> **ASSIGNED TASK**
Output the records in full, exactly as given.

● ● ● ● ●

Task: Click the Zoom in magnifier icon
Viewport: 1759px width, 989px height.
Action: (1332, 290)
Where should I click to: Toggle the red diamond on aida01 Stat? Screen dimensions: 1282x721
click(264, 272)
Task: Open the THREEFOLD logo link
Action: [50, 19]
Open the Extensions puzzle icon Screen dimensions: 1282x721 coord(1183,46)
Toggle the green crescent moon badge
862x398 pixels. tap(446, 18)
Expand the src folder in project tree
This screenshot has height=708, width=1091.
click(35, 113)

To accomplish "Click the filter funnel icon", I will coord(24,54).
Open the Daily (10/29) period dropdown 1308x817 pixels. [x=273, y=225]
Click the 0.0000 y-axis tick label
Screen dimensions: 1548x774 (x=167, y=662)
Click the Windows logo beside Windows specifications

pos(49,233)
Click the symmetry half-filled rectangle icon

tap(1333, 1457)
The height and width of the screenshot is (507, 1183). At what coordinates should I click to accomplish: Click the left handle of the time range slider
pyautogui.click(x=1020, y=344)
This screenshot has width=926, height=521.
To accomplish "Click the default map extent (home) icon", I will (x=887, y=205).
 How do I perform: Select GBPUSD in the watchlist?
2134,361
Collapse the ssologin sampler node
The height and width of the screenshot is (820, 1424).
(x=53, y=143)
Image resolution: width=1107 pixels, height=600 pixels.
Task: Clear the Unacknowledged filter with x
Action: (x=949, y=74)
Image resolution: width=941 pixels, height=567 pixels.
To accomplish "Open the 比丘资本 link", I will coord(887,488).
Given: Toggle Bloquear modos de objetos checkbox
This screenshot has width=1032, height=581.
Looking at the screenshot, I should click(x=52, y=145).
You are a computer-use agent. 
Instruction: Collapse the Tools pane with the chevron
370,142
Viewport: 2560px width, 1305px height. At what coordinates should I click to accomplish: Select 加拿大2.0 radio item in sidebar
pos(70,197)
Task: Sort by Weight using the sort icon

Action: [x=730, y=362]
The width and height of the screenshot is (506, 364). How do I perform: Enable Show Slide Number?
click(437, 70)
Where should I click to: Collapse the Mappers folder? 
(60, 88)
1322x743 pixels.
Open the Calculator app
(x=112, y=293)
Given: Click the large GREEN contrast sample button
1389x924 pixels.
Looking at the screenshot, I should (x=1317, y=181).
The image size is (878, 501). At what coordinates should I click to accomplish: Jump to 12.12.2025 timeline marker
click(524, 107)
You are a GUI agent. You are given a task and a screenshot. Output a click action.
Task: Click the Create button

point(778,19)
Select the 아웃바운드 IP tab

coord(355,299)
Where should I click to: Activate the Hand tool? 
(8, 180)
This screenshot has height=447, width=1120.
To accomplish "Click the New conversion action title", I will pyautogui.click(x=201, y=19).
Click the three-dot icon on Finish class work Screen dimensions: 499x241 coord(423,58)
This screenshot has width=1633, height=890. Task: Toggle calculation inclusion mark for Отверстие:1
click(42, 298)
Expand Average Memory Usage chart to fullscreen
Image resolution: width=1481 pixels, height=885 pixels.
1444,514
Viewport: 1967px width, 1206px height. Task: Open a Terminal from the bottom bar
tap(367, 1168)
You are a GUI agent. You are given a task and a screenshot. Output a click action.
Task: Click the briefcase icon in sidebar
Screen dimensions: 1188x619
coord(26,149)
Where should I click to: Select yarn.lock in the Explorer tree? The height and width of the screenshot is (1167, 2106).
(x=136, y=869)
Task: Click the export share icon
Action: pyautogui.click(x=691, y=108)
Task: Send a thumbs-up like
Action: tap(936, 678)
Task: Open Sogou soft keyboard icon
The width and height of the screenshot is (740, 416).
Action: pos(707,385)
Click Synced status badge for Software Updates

● ● ● ● ●

> **SOLUTION**
Task: Click the Zoom in magnifier icon
Viewport: 1759px width, 989px height.
Action: (1332, 290)
Where should I click to: Toggle the red diamond on aida01 Stat? Screen dimensions: 1282x721
click(264, 272)
Task: Open the THREEFOLD logo link
Action: [50, 19]
Open the Extensions puzzle icon Screen dimensions: 1282x721 coord(1183,46)
Toggle the green crescent moon badge
862x398 pixels. tap(446, 18)
Expand the src folder in project tree
This screenshot has height=708, width=1091.
click(35, 113)

To accomplish "Click the filter funnel icon", I will coord(24,54).
Open the Daily (10/29) period dropdown 1308x817 pixels. [x=273, y=225]
Click the 0.0000 y-axis tick label
Screen dimensions: 1548x774 (x=167, y=662)
Click the Windows logo beside Windows specifications

pos(49,233)
Click the symmetry half-filled rectangle icon

tap(1333, 1457)
The height and width of the screenshot is (507, 1183). At what coordinates should I click to accomplish: Click the left handle of the time range slider
pyautogui.click(x=1020, y=344)
This screenshot has width=926, height=521.
To accomplish "Click the default map extent (home) icon", I will (x=887, y=205).
 How do I perform: Select GBPUSD in the watchlist?
2134,361
Collapse the ssologin sampler node
The height and width of the screenshot is (820, 1424).
(x=53, y=143)
Image resolution: width=1107 pixels, height=600 pixels.
Task: Clear the Unacknowledged filter with x
Action: (x=949, y=74)
Image resolution: width=941 pixels, height=567 pixels.
To accomplish "Open the 比丘资本 link", I will coord(887,488).
Given: Toggle Bloquear modos de objetos checkbox
This screenshot has width=1032, height=581.
Looking at the screenshot, I should click(x=52, y=145).
You are a computer-use agent. 
Instruction: Collapse the Tools pane with the chevron
370,142
Viewport: 2560px width, 1305px height. At what coordinates should I click to accomplish: Select 加拿大2.0 radio item in sidebar
pos(70,197)
Task: Sort by Weight using the sort icon

Action: [x=730, y=362]
The width and height of the screenshot is (506, 364). How do I perform: Enable Show Slide Number?
click(437, 70)
Where should I click to: Collapse the Mappers folder? 
(60, 88)
1322x743 pixels.
Open the Calculator app
(x=112, y=293)
Given: Click the large GREEN contrast sample button
1389x924 pixels.
Looking at the screenshot, I should (x=1317, y=181).
The image size is (878, 501). At what coordinates should I click to accomplish: Jump to 12.12.2025 timeline marker
click(524, 107)
You are a GUI agent. You are given a task and a screenshot. Output a click action.
Task: Click the Create button

point(778,19)
Select the 아웃바운드 IP tab

coord(355,299)
Where should I click to: Activate the Hand tool? 
(8, 180)
This screenshot has height=447, width=1120.
To accomplish "Click the New conversion action title", I will pyautogui.click(x=201, y=19).
Click the three-dot icon on Finish class work Screen dimensions: 499x241 coord(423,58)
This screenshot has width=1633, height=890. Task: Toggle calculation inclusion mark for Отверстие:1
click(42, 298)
Expand Average Memory Usage chart to fullscreen
Image resolution: width=1481 pixels, height=885 pixels.
1444,514
Viewport: 1967px width, 1206px height. Task: Open a Terminal from the bottom bar
tap(367, 1168)
You are a GUI agent. You are given a task and a screenshot. Output a click action.
Task: Click the briefcase icon in sidebar
Screen dimensions: 1188x619
coord(26,149)
Where should I click to: Select yarn.lock in the Explorer tree? The height and width of the screenshot is (1167, 2106).
(x=136, y=869)
Task: Click the export share icon
Action: pyautogui.click(x=691, y=108)
Task: Send a thumbs-up like
Action: tap(936, 678)
Task: Open Sogou soft keyboard icon
The width and height of the screenshot is (740, 416).
Action: pos(707,385)
Click Synced status badge for Software Updates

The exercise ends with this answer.